Gettin' my nails did.
Patience people…patience! Sit back get your nails did and have a cocktail.
Very soon my new website will be up and runnin’ like a cow with the scours. I am SO excited.
Wait a minute…We’re here…WE’RE FINALLY HERE!!!!!
Welcome to my new site! I am so excited you’re here.
I have really enjoyed blogging. It doesn’t matter if 1000 people read my blog or it’s just me and my peeps…I have had so much fun and gotten to know so many cool people. There’s also something very freeing about being able to have your say…and that it has the potential to be heard all over the world. And ya’ll know me…I think everybody should hear my opinion and experience my witty personality.
I looked for several weeks for someone to design my new blog. I emailed lots of people who blog…some responded…some didn’t. But no one could really point me in the direction to start. I needed some guidance…cause I am pretty computer illiterate.
By luck, I found Lara at Blog What? Designs. We’ve never met. But if we ever do, I will give her a big ole hug and a fifth of Kentucky bourbon. She has been wonderful.
She started with my current website to get a feel of who I am and what I like…and off she went. She guided me in the direction I needed to go while letting me be creative, letting my inner country glamour queen shine through. She didn’t laugh at me too much…except maybe when she told me she had put an RSS subscription feed on my site…and I was all like “That’s wonderful…great…Hey, Lara…What is RSS?”
Or when we were doing my little character on the front of the blog and I said we needed to adjust her boobs because she was a little nippy, if you know what I mean…and I never go without a bra. She taught me the ins and outs of my new blog page while not making me feel stupid. So, for any of my blogger buddies looking to update or redo your site…check out Lara at Blog What? Designs.
Thank you Lara for all your help!

Our town square.
Long before it was hip to go to farmers markets…before people like Martha Stewart made it uppity…we’ve had the square.
Our town square has been a social hub for the community for hundreds of years. We are home to the oldest courthouse west of the Alleghanys and though foot traffic has slowed somewhat over the years…it still remains.
Spending their days sitting on the courthouse chain chewing tobacco and shooting the breeze…selling produce from their farms to those of us who were to busy this year to have our own garden.
Some people may think we live backward, sheltered lives here in our little small town…and when I was younger, I would have probably agreed.
Now that I’m older and wiser…a mother…I find a sense of comfort in this community. I enjoy smiling at people on the square and them smiling back at me…walking leisurely…enjoying a slower pace of life.

Why is it when my daughter decided to take her shirt off in the middle of town square, everyone, including my mother, said she takes after me.
Are people trying to imply something? Are they trying to say I am not the proper demure Southern woman I should be?
Even Scarlett had her moments…that red hussy dress wasn’t exactly angelic.

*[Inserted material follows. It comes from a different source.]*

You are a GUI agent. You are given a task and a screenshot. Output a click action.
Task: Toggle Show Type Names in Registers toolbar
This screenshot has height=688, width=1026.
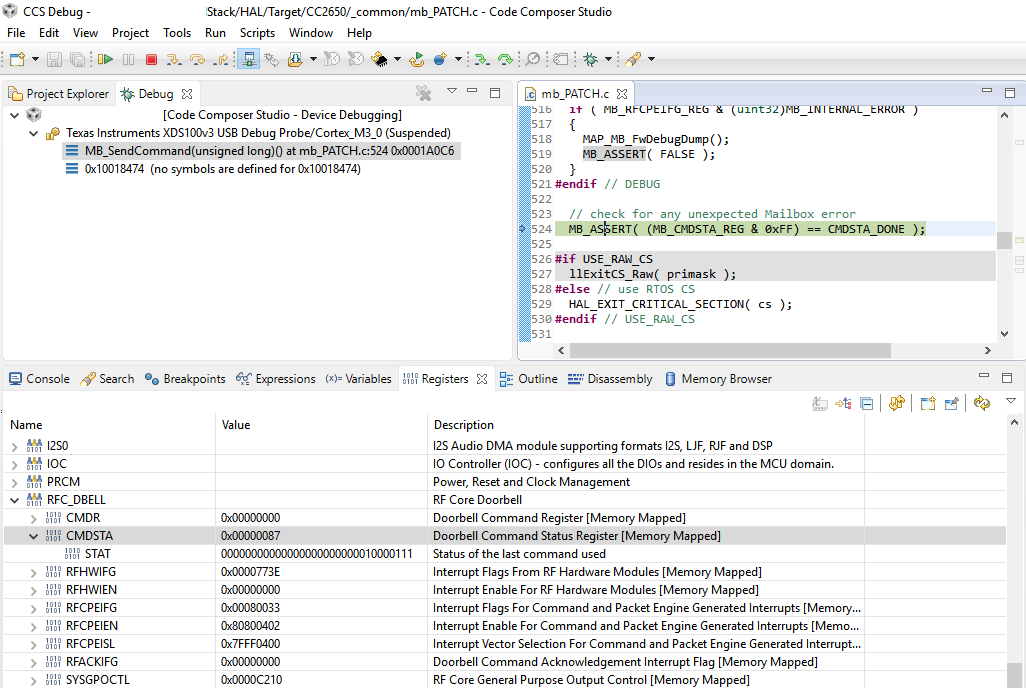(820, 403)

Tonight after my husband made me watch the Outdoor channel for fifteen hours and constantly jabbed me in the ribs going “Honey, Look at that”…I kinda had a momentary lapse of reasoning.
I had this uncontrollable urge to smear a spoonful of pie onto his shiny head.
Mission accomplished. I feel so much better.

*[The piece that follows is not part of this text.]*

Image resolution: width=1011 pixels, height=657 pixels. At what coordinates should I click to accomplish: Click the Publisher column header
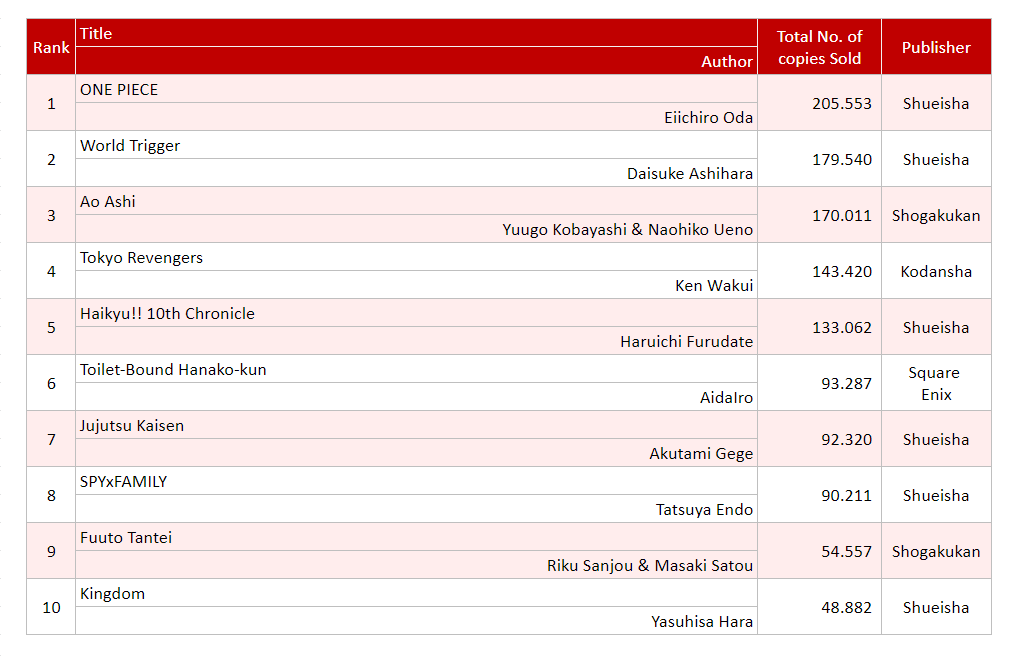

My father-in-law imports these Japanese mini-trucks. People from all over buy them to use for agriculture, industry and just to goof of with. Most are 4 wheel drive and some even have dump beds which are great to use for landscaping.
I have been begging my husband to keep this one for me and pimp it out. Paint it hot pink with some flames down the side…a lift kit and some spinners…a kickin’ sound system…a champagne fountain in the back.
Next thing you know, I’ll have a show on Spike TV called Most Extreme Challenge Pimp Your Japanese Ride.

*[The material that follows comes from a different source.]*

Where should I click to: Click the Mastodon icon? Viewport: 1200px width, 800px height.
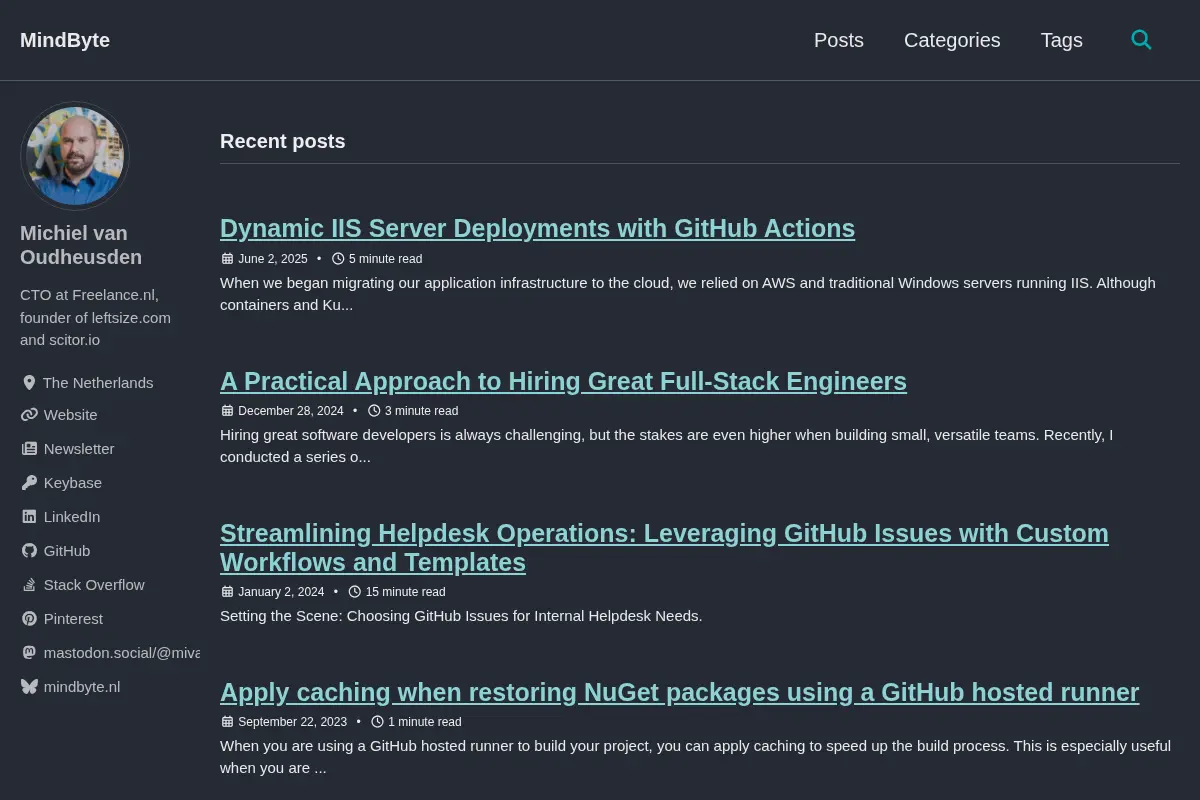pos(29,653)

Well, it turns out I have the “bestest” attorney in the South. He’s tall and blond like Matthew McCounaghey in a “Time to Kill” but acts a lot more like Harry Rex…although I’ve never seen him wear a seersucker suit. He’s married to a real sweet southern gal.
Anyhoo, he’s talked to the authorities down there in Sweet Home Alabama and they’ve agreed that I would be much more trouble on the inside than the out.
Word had gotten around that I might be on my way down there to work on the chain gang and letters have been pouring into the Department of Corrections.
It seems a number companies…i.e {MAC Cosmetics, Victoria’s Secret, Coach, Via Spiga) were really concerned about the drop of revenue that would incur with my incarceration. They felt with the economy being so shaky…it just wasn’t a good idea.
So, the higher ups have agreed that I should attend driving school (as if…I KNOW how to drive…how else could I handle a car at such high speeds)and pay court cost and promise never, ever to drive in the state of Alabama again. The last part was just my stipulation but as I see it if I can’t drive…I never have to be the designated driver…MORE FUN FOR MOMMA!
So, peace out to Shaniqua and Sharon. I know I promised you girls cigarettes to cover my back in the pokey. I’m a girl of my word. See you on Sunday visitation with a bucket of chicken and a carton of cigs!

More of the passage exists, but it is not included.